The New York state judge who struck down Mayor Michael Bloomberg’s ban on large sugary beverages Monday is not the only one taking a stand.
Down South, lawmakers in Mississippi have passed a bipartisan so-called “anti-Bloomberg bill.”
The legislation — currently awaiting a signature from Republican Gov. Phil Bryant — prohibits counties, cities, and towns from mandating that nutrition information be posted, restricting the size of food portions, or preventing “consumer incentive items” (like Happy Meal toy, club memberships, products associated with the purchase of food) at restaurants, food establishments, and vending machines.

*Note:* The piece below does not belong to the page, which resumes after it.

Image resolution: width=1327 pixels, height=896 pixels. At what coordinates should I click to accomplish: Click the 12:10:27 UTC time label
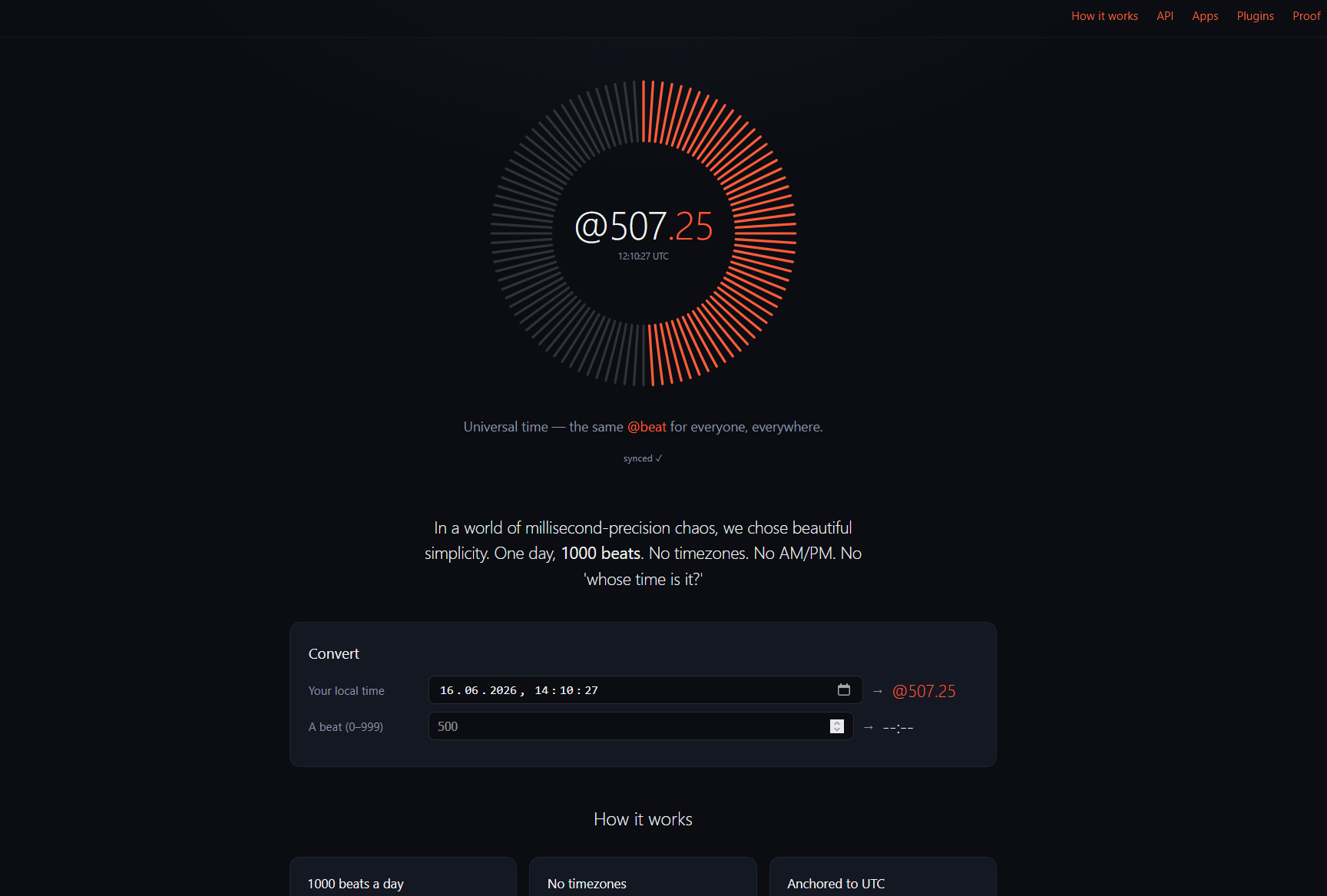(x=644, y=256)
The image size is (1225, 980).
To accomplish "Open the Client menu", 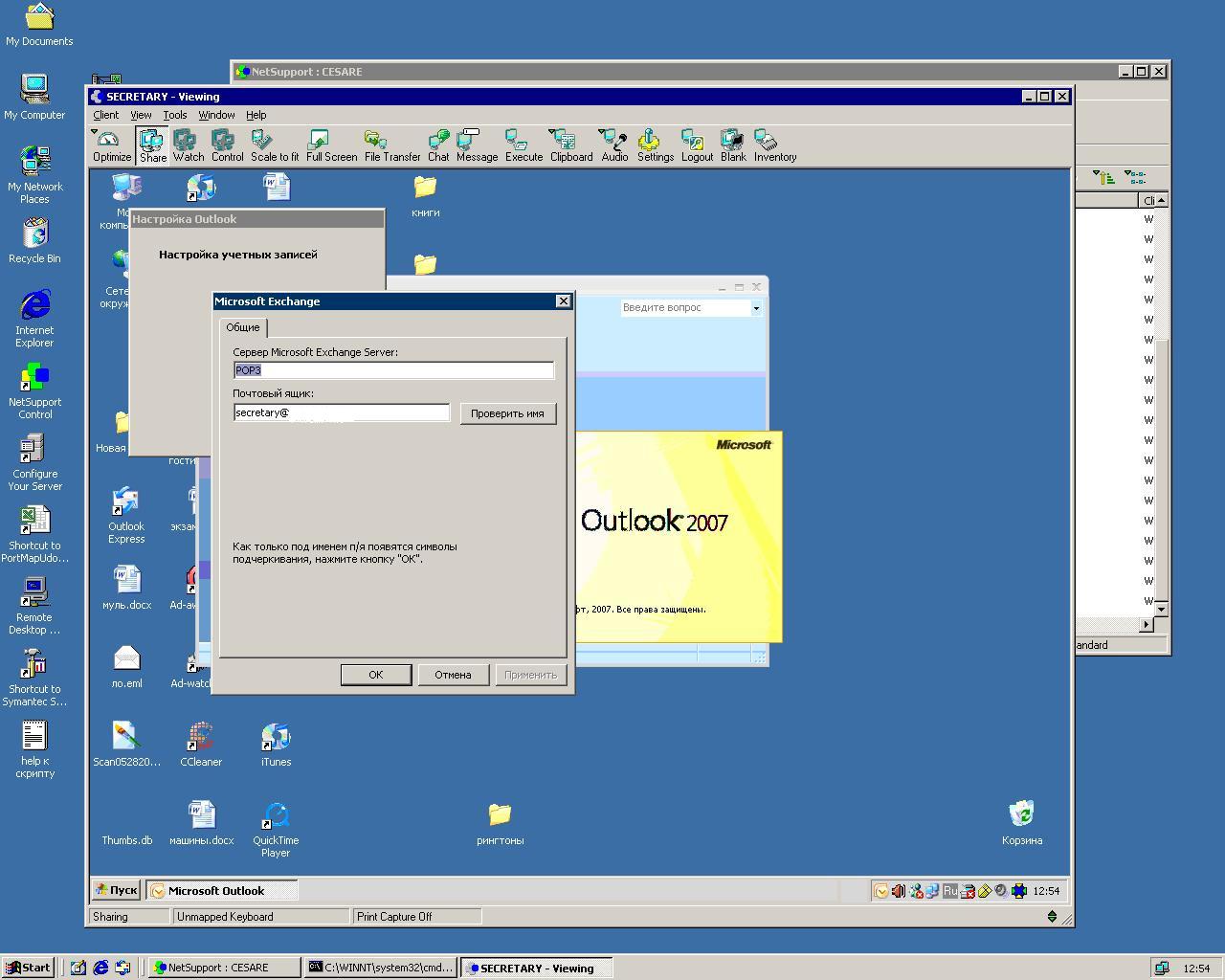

Bryant is expected to sign the bill, which passed 50-1 in the state Senate and 92-26 in the state House, according to NPR.
Mike Cashion, executive director the Mississippi Hospitality and Restaurant Association, told NPR that the legislation came in direct response to Mayor Bloomberg’s efforts to restrict sugary drink sizes in New York.
“If you look at how menus have changed, whether it be in fast food or family dining, you are seeing more and more healthy options,” Cashion said. “Not because of legislative mandates or regulatory mandates, but because of consumer demand. Our industry has always been one to respond to the marketplace.”
According to data from the Centers for Disease Control and Prevention, Mississippi is the most obese state in the country, with 34.9 percent of its residents considered to be obese.